Eine Zumutung, sagt sie, und ergänzt: „Die Fahrpläne sind nicht angepasst.“ Das Bockumer Badezentrum erreiche man aus der Innenstadt zwar gut — sofern ein Niederflurbus die Route befahre —, aber im Schwimmbad gibt es Defizite: Es gebe keinen doppelten Handlauf, „und ein Rollstuhlfahrer hat gar keine Chance“.
„Richtig gut“ zugänglich sei der Zoo. „Aber ins Schmetterlingshaus zu kommen ist auch schwierig.“ Die Königsburg ist für Menschen, die nicht so mobil sind, völlig unerreichbar: „Da kommen wir gar nicht rein, da gibt es weder Rampe noch Sondereingang.“ Dass die Krefelder Rathäuser nicht barrierefrei sind, wurde in der Vergangenheit schon oft kritisiert. „Aber selbst wenn es Aufzüge gibt, sind diese Wege oft nicht gut ausgeschildert“, sagt Merkel. Manchmal könnten Rollifahrer an Hintertüren klingeln. „Bei unserem Glück regnet es an dem Tag und wir werden pitschenass“, scherzt sie. In der Stadt seien Eingänge zu vielen Geschäften zu schmal. „Wir wollen Restaurants und Läden abklappern und nachfragen, ob die Türen nicht verbreitert werden können“, erzählt Merkel. „Es kann doch nicht sein, dass Rollstuhlfahrer draußen bleiben müssen.“ Das kann auch passieren, wenn sie in ein großes Kaufhaus am Neumarkt wollen: Die Türen seien nur mit Kraft zu öffnen, eine Automatik gebe es nicht, kritisiert die Gruppe.

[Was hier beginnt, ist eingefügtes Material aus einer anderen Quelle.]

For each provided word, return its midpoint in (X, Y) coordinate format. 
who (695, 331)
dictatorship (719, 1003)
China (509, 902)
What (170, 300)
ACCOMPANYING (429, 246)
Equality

Die Absenkung der Bürgersteige ist ein weiteres großes Thema für Gehbehinderte und Rollstuhlfahrer. „Es würde schon helfen, wenn große Löcher wenigstens provisorisch geschlossen würden.“ Immerhin: 34 Fußgängerüberwege an zehn Kreuzungen in der Krefelder Innenstadt werden jetzt mit Landesmitteln umgebaut.
Die Liste der City-Krebse soll nicht für die Schublade sein: Am 17. Oktober gibt es ein Treffen auf Landesebene, auf dem erste Ergebnisse der Gruppen ausgetauscht werden.